Nobel Prize in Physiology or Medicine 1945. was awarded jointly F., Cheney and Flory 'for the discovery of penicillin and its curative effect in various infectious diseases'. Goran Liliestrand of the Karolinska Institute said in a welcoming speech: 'The history of penicillin is well known throughout the world. It is an excellent example of joint use of various scientific methods in the name of the great common goal and once again shows us the essential value of basic research '. In his Nobel lecture F. noted that 'the phenomenal success of penicillin led to intensive study of antibacterial properties of fungi and other lower representatives of the plant world ". Only a few of them, he said, have such properties.

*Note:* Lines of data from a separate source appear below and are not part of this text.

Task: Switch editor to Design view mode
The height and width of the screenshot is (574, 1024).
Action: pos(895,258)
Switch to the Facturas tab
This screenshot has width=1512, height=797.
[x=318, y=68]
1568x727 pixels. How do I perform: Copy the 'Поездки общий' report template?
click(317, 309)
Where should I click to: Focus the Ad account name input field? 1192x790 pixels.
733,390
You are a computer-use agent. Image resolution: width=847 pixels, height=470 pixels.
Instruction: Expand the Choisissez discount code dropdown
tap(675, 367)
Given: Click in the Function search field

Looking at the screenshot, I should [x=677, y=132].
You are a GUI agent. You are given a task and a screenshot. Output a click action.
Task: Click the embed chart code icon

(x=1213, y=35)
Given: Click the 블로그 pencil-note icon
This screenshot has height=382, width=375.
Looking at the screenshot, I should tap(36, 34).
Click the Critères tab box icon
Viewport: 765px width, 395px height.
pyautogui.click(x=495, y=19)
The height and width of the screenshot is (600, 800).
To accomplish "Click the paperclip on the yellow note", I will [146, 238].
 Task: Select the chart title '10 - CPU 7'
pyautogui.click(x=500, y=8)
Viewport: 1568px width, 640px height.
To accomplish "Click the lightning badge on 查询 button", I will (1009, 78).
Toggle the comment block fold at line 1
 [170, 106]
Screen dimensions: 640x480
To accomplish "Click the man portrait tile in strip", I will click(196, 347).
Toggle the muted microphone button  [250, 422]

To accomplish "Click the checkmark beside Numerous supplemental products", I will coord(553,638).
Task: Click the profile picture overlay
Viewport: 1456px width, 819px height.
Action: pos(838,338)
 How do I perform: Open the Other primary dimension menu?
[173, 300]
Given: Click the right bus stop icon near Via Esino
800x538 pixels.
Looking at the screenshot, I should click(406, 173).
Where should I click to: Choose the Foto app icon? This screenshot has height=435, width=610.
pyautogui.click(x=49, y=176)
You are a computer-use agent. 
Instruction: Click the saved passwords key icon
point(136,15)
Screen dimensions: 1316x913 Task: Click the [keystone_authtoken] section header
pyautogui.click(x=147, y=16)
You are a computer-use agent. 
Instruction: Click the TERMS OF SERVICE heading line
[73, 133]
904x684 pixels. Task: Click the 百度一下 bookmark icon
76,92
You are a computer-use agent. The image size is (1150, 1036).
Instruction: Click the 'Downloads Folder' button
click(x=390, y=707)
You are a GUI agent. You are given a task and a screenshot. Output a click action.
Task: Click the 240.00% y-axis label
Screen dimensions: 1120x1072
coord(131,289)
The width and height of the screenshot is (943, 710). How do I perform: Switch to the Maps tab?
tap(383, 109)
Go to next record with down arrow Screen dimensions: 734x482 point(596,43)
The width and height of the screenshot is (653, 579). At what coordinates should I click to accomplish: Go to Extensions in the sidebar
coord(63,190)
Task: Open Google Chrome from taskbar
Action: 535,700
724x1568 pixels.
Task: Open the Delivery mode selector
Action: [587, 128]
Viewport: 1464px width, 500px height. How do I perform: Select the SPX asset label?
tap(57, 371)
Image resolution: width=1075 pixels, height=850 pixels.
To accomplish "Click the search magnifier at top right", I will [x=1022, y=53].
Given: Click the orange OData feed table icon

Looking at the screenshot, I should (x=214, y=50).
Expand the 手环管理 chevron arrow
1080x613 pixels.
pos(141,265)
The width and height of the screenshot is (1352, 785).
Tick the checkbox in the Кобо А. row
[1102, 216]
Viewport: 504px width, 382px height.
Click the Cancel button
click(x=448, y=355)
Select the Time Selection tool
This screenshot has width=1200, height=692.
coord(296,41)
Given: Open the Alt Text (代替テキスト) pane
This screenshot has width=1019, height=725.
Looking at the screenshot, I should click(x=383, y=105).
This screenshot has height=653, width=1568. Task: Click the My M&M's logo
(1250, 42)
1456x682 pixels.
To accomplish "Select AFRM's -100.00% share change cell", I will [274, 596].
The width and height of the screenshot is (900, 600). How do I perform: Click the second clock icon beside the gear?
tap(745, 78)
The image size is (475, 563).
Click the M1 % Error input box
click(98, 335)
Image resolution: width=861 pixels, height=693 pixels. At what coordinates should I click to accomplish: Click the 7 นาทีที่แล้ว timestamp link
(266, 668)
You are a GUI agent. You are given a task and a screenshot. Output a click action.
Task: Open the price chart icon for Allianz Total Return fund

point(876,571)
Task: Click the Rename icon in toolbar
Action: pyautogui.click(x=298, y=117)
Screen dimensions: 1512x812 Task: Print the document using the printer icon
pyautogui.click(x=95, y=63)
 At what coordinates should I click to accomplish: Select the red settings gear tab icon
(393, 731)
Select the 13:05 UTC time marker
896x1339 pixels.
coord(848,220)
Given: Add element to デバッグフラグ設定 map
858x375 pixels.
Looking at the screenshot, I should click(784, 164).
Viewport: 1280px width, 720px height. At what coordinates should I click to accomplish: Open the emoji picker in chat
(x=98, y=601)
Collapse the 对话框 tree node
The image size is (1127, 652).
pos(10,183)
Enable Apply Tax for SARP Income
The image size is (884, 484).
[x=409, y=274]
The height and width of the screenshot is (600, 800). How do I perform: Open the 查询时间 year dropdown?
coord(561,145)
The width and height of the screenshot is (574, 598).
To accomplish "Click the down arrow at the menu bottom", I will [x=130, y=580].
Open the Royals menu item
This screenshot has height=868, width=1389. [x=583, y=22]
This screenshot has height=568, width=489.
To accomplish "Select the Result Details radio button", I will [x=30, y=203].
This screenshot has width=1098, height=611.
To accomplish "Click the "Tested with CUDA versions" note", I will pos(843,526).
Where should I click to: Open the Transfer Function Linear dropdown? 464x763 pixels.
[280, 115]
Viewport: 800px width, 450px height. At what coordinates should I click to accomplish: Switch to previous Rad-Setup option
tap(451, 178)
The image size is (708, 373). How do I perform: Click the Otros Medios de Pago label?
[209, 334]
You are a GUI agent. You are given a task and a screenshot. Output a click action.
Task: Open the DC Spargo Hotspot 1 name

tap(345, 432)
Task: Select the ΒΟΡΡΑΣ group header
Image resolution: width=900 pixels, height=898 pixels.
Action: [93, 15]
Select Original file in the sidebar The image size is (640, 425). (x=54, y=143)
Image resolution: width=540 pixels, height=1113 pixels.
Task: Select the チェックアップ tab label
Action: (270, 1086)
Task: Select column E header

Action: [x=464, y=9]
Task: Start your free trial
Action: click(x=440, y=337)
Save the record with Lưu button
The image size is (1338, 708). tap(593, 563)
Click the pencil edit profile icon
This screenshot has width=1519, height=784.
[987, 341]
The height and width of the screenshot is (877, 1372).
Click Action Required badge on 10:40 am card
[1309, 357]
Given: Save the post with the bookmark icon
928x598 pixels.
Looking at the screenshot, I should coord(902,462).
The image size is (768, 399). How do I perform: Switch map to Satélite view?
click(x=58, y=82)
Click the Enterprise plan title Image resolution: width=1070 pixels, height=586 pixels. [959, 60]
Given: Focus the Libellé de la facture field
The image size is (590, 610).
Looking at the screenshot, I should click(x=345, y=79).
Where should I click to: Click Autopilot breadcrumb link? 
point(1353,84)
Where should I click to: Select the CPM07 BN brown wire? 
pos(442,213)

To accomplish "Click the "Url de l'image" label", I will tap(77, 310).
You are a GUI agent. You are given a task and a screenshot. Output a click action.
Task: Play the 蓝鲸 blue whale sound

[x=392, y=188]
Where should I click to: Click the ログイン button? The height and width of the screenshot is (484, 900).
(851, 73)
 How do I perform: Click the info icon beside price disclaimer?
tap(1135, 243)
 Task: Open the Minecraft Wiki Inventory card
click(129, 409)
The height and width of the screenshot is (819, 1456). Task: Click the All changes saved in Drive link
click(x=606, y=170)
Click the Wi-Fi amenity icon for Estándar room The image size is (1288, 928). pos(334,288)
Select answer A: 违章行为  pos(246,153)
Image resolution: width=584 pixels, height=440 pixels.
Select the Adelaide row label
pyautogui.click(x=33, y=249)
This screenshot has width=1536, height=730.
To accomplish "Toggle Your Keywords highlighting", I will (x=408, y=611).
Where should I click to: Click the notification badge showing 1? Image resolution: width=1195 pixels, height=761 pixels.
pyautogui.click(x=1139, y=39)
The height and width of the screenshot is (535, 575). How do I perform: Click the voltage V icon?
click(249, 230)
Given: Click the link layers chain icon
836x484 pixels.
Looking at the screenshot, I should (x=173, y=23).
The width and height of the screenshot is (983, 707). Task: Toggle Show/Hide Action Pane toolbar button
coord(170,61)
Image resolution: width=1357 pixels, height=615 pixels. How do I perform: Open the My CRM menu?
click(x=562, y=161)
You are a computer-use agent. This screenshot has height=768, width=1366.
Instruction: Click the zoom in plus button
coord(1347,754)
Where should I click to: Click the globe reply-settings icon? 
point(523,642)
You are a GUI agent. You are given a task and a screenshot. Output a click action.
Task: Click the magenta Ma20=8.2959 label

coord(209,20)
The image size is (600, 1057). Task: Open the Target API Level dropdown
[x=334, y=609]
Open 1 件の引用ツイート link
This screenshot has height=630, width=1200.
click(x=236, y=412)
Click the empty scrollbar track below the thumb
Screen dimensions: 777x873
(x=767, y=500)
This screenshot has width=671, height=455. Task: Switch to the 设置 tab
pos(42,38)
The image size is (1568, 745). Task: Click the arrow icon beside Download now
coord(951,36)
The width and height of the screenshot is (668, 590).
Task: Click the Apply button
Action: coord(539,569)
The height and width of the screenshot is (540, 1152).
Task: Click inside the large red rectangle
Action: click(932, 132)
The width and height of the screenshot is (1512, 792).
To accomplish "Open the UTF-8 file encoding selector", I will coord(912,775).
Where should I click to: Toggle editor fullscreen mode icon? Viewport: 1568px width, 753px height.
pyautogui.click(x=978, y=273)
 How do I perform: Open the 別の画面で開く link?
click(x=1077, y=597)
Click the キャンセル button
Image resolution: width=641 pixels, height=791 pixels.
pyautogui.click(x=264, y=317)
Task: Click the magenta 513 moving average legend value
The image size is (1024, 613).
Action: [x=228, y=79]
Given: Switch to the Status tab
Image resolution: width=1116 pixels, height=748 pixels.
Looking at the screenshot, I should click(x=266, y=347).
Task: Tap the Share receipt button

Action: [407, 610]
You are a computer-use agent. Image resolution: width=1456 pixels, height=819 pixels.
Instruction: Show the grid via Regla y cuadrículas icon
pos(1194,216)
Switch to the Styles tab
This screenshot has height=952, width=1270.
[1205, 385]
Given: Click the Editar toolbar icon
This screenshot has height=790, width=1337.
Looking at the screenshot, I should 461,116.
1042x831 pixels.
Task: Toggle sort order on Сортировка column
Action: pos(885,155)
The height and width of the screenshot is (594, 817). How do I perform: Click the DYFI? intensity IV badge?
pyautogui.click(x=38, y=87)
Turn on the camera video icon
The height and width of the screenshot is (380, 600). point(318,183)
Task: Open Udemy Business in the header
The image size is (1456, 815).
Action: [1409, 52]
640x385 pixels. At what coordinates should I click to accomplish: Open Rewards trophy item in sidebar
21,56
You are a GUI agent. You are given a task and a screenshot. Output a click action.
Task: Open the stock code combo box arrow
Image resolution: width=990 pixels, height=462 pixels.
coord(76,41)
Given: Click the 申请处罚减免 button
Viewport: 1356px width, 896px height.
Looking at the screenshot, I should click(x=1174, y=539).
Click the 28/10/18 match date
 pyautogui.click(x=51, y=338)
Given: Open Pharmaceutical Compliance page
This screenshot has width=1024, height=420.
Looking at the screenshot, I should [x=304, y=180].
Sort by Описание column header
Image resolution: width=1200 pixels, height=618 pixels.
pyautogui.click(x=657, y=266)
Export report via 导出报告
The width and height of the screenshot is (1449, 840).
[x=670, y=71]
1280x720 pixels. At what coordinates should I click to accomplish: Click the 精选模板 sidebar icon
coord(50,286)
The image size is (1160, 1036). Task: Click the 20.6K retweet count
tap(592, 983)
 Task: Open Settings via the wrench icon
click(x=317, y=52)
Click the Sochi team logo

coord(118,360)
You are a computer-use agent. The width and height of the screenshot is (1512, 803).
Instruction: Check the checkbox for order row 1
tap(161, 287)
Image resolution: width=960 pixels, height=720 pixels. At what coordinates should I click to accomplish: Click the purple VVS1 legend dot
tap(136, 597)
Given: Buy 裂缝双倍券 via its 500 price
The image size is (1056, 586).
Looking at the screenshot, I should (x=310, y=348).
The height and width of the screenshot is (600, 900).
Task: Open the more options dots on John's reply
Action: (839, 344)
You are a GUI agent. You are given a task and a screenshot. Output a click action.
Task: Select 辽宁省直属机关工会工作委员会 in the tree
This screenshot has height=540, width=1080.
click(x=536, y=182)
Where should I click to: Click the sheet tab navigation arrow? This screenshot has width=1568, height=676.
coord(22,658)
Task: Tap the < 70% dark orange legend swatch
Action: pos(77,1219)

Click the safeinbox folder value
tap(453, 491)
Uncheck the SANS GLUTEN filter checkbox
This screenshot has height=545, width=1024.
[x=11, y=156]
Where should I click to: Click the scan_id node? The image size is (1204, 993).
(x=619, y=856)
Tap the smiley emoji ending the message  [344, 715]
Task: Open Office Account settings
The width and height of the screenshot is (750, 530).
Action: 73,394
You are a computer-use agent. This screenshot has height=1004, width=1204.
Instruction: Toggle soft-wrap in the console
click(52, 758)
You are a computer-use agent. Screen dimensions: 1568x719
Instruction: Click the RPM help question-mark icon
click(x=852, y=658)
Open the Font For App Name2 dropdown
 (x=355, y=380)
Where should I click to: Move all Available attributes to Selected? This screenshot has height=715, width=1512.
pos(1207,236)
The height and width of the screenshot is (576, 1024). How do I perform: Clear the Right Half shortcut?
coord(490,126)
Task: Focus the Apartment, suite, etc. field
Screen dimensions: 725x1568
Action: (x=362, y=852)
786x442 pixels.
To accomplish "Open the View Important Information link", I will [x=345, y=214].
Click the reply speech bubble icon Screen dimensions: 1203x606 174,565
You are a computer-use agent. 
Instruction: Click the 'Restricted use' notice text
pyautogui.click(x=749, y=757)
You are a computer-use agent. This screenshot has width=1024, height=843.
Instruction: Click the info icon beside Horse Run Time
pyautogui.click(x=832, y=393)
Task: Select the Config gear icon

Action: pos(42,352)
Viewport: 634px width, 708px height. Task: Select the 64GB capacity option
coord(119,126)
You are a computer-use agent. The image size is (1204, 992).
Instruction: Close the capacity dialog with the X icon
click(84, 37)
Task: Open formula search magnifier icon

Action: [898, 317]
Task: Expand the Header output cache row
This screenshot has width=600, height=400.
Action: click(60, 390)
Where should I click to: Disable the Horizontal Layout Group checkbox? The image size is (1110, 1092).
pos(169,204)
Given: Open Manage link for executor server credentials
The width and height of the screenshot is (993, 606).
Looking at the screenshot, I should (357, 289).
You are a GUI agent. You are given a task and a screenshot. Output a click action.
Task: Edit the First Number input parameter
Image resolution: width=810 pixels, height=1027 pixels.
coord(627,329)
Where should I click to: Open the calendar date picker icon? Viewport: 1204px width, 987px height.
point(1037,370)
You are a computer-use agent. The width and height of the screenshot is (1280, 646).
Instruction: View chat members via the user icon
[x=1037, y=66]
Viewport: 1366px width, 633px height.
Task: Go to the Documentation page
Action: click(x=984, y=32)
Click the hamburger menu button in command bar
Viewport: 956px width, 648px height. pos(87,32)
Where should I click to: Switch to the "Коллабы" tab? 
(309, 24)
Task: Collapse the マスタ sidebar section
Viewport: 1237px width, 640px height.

There is, however, streptomycin, open [Zelmanom A.] Waxman ... which surely will find application in practical medicine, will and other substances that have yet to explore. "
In the remaining 10 years of life, F. was awarded 25 honorary degrees, 26 medals, 18 prizes, 13 prizes and honorary membership in 89 scientific academies and societies, and in 1944. - Noble titles.
In 1915, Mr.. he married a nurse Sarah Marion McElroy, an Irish-born. In the couple had a son. After his wife died in 1949. health F. deteriorated. In 1952, Mr.. He married Amalia Kutsuris-Voureka, bacteriology and his former student. Three years later he died of a myocardial infarction at age 73.